I hate writing. So when I began working after leaving school the typewriter was my good friend. I typed my own reports and letters instead of draft writing them and then letting the office typists to finish the job. The other reason being my hand writing is so horrible that very few people, even the smartest of typists can easily read them.
So it was a boon when the office gave me my own computer. The old habit of typing my reports and letters using the keyboard instead of the pen followed. But it had its own drawbacks. Since I could finish my reports and send my letters ahead of others (when they were still taking ages to hand write their drafts) I was seen to be shirking my duties by my computer blind boss. So when the time came for promotion I was bypassed by another computer blind employee.

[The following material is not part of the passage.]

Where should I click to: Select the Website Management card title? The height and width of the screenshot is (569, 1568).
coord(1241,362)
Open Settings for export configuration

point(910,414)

So after retirement, when I was offered a job in an association serving my fellow pensioners with a computer at my own disposal I took the task happily. They are very few reports to be prepared but I have to prepare a lot of letters. I am glad that my association headquarters in Kuala Lumpur use email. So I created an email address for my office and communicate with them in the cyber world, so to speak.
But how many government pensioners are computer savvy? Most of them depend on hard prints to know what is happening around the word. So I have to send them letters through the Post Office. Since I hate writing, even on envelopes, one of my earliest jobs was to print address labels. Then I cut the labels to size and pasted them on my letter envelopes.
Having not been to the Post Office except for paying my vehicles' road taxes, I never knew about the postal regulations. So I was shocked the first time posting a letter there after a lapse of years when told that an envelop with an attached or glued label costs .20 cents more in stamp. I thought this is a fair decision, since pasted labels are heavier and when the labelled enveloped are stacked together they are taller. Since then I had been manually writing on envelopes and cursing at the same time.
This morning I tried printing some addresses on envelopes using the computer printer. I thought this was a win win situation. I did not have to write or paste anything. The postal people too would be able to read what was printed on the envelopes easily, instead of being content with my hand writing.
But I received my second shock at the Post Office when told that those kind of letters would be charged .20 cents extra in stamp too. When I asked for the reason, the clerk simply said because the addresses were printed instead of being written. This is in the rules, he said.